◆ ACTION ITEM ◆
Among the lines below, keep only those from the one containing "Image resolution: width=309, height=2576." through the one containing "Zum Vergleich hinzufügen (83, 851)", and reproduce them exactly.

◆ DATA FOR THE TASK ◆

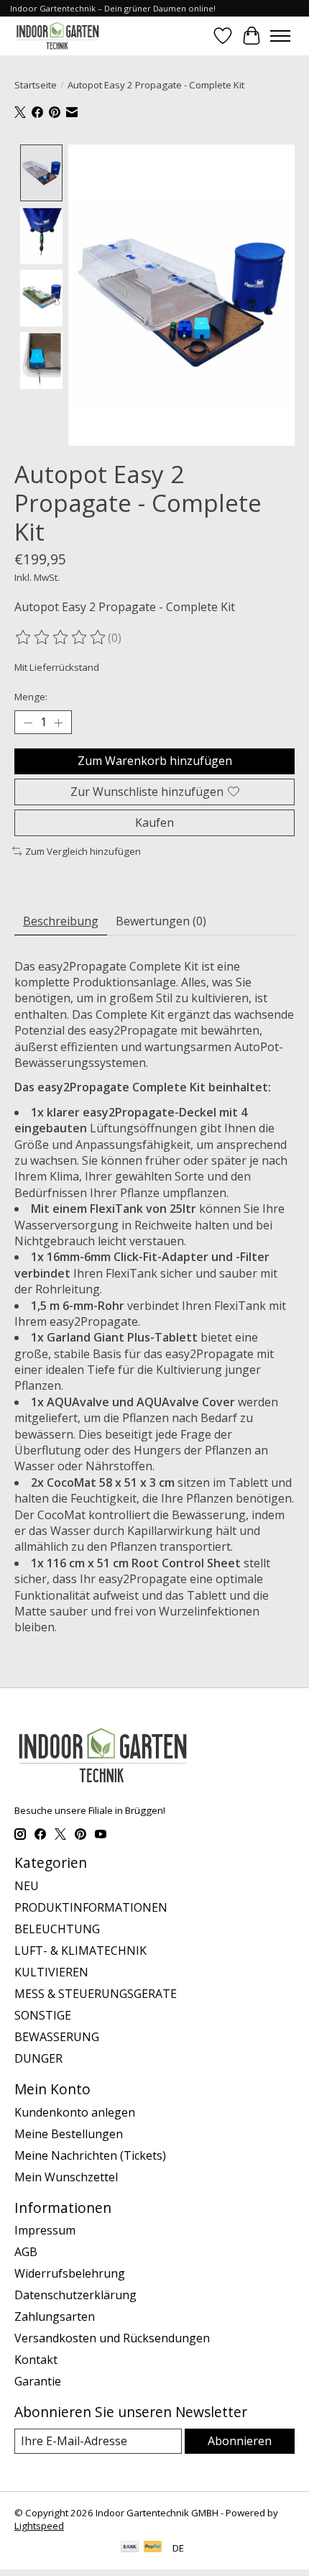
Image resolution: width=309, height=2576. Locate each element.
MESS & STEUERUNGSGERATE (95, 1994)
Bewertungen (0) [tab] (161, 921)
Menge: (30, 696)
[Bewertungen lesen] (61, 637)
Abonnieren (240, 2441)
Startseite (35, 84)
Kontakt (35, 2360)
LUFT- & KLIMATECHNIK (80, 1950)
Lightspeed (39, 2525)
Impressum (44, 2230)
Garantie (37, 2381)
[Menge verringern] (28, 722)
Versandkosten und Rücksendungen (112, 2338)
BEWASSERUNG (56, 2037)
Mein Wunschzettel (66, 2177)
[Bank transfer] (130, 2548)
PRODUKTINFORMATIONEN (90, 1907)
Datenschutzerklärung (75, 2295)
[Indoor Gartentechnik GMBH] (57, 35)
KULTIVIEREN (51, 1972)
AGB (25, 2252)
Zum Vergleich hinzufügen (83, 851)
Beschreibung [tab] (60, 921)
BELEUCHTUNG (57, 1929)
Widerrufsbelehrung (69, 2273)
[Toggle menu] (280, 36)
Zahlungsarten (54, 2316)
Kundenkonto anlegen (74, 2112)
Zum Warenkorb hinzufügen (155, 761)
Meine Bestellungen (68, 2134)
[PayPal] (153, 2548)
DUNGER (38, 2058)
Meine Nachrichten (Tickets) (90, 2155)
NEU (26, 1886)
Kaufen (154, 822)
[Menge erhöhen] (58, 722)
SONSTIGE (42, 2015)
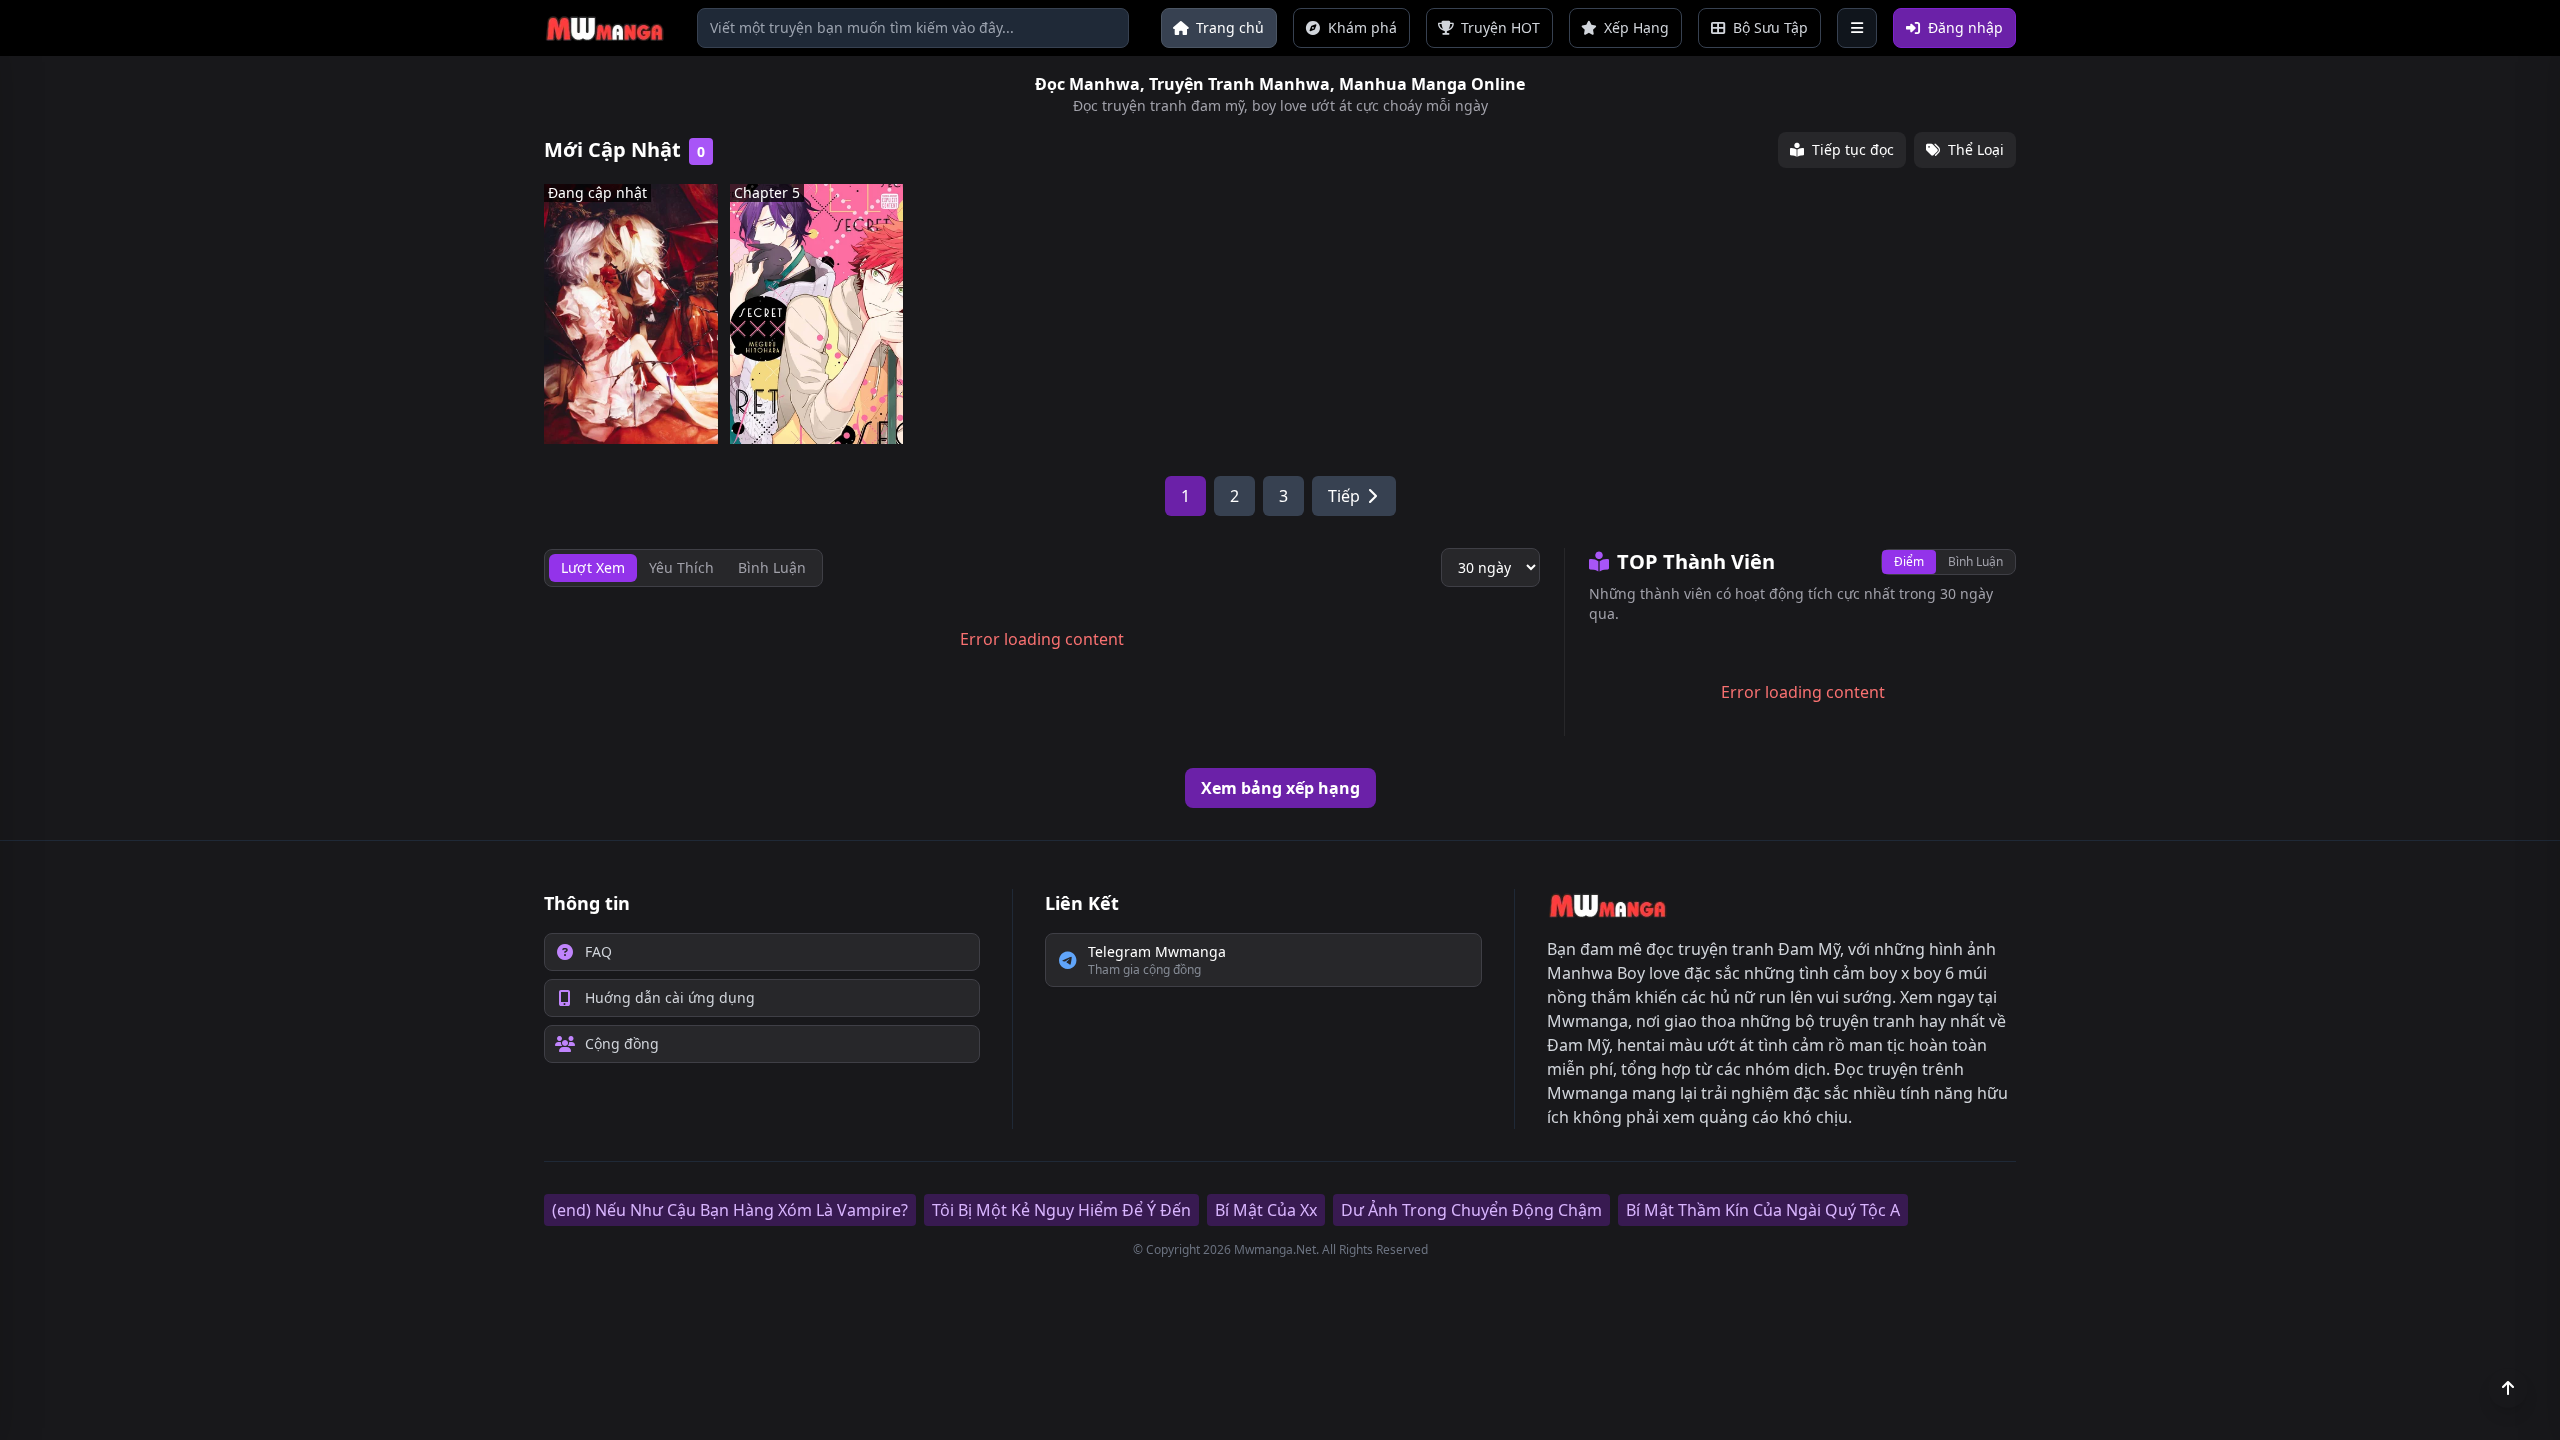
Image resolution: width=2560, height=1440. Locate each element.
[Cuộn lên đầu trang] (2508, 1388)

--

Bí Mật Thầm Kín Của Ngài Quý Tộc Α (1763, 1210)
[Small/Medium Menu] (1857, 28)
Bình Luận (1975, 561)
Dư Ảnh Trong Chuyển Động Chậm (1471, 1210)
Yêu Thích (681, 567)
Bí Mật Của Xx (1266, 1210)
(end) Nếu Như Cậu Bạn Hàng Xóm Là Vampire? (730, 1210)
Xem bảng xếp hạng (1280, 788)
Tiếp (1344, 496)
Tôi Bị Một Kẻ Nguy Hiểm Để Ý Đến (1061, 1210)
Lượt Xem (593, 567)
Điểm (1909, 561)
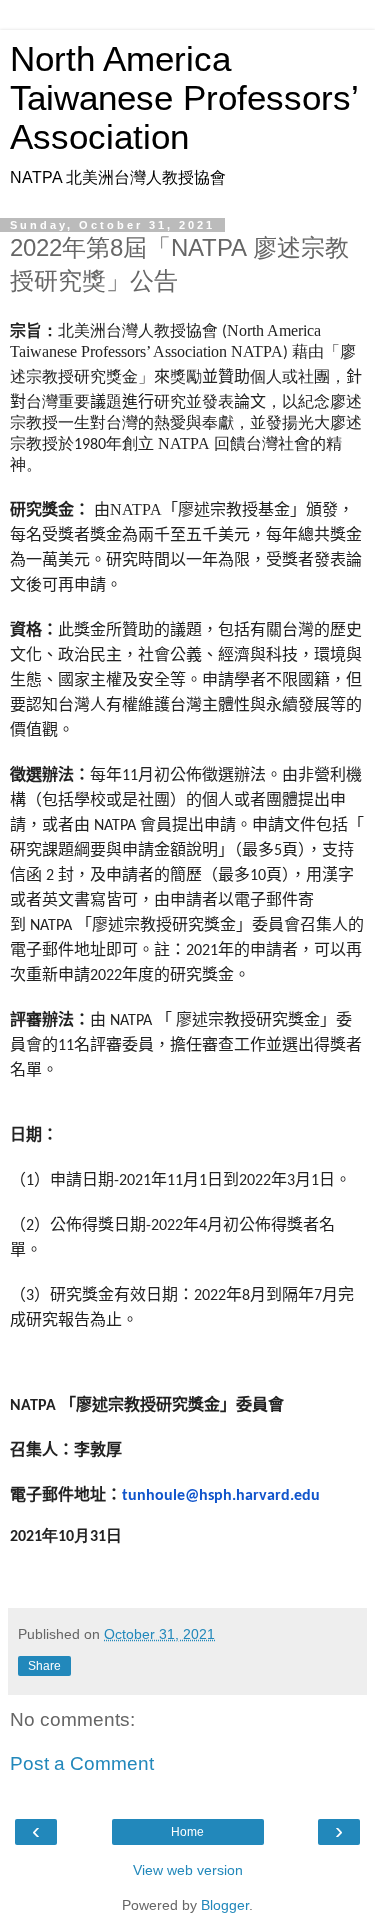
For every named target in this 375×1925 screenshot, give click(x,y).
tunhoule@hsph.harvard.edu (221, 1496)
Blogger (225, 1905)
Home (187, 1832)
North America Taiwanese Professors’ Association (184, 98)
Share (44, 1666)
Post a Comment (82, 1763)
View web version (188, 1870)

◆ RESULT ◆
Image resolution: width=309, height=2576. Locate each element.
MESS & STEUERUNGSGERATE (95, 1994)
Bewertungen (0) [tab] (161, 921)
Menge: (30, 696)
[Bewertungen lesen] (61, 637)
Abonnieren (240, 2441)
Startseite (35, 84)
Kontakt (35, 2360)
LUFT- & KLIMATECHNIK (80, 1950)
Lightspeed (39, 2525)
Impressum (44, 2230)
Garantie (37, 2381)
[Menge verringern] (28, 722)
Versandkosten und Rücksendungen (112, 2338)
BEWASSERUNG (56, 2037)
Mein Wunschzettel (66, 2177)
[Bank transfer] (130, 2548)
PRODUKTINFORMATIONEN (90, 1907)
Datenschutzerklärung (75, 2295)
[Indoor Gartentechnik GMBH] (57, 35)
KULTIVIEREN (51, 1972)
AGB (25, 2252)
Zum Vergleich hinzufügen (83, 851)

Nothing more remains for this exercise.